= List of Surakarta and Yogyakarta nobility titles =

This is a list of noble titles commonly used at the Surakarta and Yogyakarta courts, including the Mangkunegaran , Mangkualaman and Pakualaman palaces. As the symbols and centres of Javanese culture, the sovereigns of both these courts still hold high esteem in Javanese society and Indonesian society in general. The Princely Families are still known by their noble titles. Many people with distant familial relations to the Palaces also use noble titles, which sometimes are included in the official register of the names. Abdi Dalem with prominent stature are also granted titles. The sovereigns also still grant titles to certain persons deemed helpful in maintaining Javanese traditions and the dignity of the royal courts, even to non-Javanese.

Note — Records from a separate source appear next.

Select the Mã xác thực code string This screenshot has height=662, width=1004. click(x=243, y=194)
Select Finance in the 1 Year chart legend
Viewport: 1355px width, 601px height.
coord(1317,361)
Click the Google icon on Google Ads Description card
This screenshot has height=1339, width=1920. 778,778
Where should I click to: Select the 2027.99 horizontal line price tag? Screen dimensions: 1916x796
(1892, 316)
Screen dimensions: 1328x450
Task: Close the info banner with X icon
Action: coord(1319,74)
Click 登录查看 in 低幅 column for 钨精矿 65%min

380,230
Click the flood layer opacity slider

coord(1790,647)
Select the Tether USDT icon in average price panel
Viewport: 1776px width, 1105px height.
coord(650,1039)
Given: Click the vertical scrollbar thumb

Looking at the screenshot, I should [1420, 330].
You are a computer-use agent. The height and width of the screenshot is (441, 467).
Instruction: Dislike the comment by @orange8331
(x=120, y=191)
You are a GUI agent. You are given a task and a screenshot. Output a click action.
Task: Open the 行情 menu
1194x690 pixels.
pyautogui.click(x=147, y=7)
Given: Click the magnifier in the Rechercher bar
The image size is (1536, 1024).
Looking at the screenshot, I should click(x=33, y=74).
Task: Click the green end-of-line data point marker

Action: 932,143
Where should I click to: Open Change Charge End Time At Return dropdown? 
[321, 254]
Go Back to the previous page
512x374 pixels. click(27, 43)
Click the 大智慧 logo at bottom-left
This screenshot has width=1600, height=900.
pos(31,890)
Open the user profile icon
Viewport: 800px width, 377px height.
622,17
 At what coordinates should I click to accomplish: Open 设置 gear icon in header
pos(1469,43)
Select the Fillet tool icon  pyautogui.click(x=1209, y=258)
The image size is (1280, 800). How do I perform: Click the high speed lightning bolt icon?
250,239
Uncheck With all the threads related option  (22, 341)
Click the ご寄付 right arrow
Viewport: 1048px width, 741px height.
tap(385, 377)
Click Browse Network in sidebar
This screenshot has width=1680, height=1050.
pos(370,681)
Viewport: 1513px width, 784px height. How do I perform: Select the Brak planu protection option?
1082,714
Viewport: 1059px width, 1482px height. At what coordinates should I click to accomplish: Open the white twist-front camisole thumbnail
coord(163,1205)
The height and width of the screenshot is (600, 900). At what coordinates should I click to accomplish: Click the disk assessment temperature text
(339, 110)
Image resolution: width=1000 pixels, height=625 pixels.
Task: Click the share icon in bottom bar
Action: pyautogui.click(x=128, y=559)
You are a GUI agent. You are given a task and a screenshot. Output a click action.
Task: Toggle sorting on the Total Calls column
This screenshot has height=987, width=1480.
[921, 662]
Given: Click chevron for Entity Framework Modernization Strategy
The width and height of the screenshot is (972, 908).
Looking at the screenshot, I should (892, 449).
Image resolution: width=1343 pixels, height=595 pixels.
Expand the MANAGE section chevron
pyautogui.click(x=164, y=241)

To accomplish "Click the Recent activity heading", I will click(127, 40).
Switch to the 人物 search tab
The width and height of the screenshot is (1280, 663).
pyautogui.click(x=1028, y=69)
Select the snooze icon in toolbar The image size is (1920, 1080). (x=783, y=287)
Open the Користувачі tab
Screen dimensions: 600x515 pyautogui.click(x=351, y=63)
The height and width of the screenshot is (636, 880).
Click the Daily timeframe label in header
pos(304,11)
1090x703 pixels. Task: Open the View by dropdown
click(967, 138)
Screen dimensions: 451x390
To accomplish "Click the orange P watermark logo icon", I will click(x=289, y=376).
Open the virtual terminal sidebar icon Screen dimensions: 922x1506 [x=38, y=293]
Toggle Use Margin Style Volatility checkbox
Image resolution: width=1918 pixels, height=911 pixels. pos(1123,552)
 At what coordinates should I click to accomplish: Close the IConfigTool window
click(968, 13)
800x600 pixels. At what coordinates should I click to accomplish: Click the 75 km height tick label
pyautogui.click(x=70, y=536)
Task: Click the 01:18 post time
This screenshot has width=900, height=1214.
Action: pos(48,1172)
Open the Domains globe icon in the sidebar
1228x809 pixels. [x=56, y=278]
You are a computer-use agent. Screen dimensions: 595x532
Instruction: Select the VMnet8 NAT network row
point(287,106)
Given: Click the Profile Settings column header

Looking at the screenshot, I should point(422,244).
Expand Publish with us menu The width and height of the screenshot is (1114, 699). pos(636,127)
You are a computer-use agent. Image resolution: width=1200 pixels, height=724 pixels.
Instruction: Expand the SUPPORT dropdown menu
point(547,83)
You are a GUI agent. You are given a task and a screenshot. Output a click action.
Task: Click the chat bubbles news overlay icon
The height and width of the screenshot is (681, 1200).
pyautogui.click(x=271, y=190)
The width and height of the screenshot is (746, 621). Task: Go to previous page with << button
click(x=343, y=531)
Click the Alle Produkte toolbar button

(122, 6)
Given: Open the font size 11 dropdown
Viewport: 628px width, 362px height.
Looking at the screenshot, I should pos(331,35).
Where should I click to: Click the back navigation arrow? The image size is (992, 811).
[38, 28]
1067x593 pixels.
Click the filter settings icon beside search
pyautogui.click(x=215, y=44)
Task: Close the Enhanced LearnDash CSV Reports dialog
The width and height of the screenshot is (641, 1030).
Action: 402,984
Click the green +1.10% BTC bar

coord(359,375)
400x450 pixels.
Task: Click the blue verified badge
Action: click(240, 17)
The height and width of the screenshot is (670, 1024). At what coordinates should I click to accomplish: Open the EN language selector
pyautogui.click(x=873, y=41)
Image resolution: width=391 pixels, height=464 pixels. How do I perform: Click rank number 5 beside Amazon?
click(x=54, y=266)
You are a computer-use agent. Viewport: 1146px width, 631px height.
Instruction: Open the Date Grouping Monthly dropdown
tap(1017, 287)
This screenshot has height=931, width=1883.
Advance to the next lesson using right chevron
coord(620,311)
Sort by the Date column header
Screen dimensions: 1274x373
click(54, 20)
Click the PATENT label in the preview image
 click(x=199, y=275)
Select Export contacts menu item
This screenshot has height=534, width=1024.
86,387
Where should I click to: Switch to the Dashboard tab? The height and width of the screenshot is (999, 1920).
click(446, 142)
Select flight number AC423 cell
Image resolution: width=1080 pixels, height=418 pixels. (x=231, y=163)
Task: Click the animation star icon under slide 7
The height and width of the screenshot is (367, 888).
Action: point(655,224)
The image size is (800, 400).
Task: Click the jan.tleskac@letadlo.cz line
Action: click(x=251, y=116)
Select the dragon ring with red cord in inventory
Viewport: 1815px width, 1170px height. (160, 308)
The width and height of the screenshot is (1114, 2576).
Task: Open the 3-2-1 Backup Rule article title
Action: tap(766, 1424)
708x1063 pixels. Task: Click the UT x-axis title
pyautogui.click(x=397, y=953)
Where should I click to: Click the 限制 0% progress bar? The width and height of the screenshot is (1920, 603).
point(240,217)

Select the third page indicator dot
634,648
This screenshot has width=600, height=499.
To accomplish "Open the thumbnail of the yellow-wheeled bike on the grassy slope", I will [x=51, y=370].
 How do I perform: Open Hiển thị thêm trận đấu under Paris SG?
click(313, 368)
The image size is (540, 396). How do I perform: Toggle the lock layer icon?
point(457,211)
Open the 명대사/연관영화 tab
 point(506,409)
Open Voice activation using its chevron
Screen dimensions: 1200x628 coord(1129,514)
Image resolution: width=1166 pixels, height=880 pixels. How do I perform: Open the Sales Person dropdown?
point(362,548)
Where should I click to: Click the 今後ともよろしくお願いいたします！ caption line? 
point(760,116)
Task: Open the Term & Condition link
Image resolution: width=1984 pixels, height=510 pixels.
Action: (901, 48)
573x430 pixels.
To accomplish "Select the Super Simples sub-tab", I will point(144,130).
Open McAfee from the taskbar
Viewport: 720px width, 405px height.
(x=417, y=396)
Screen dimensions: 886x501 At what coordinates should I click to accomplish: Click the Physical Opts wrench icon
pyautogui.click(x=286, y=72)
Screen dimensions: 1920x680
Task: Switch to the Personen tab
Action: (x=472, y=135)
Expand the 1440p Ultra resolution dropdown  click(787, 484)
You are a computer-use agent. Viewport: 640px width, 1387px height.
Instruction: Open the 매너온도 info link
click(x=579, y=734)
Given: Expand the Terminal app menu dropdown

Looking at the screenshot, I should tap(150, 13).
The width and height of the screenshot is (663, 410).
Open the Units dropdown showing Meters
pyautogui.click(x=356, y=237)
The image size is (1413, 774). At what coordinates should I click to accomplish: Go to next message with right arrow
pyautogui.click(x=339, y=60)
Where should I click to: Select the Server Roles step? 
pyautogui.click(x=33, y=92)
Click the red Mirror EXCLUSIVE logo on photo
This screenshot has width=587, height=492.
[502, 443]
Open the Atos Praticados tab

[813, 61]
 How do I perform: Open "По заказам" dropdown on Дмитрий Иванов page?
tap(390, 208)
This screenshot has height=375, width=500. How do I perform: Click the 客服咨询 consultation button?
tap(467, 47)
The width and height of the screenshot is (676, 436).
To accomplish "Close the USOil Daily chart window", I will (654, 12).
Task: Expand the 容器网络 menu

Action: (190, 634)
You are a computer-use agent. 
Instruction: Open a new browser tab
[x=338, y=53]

As Indonesia is not a monarchy, the Government of Indonesia does not confer any noble titles on its citizens. However, noble titles are still recognised officially as distinct from personal names. This is in contrast with the situation in e.g. Germany or Austria, in which personal names were forced to be used after the abolition of the monarchies. Minister of Home Affairs Regulation no. 25 year 2011 is one example of such state regulations that recognises and govern the use of noble titles within the Indonesian administration. Even the second vice-president of Indonesia (1973-1978) — who was also the sultan of Yogyakarta — was known officially by his regnal name, Hamengkubuwono IX.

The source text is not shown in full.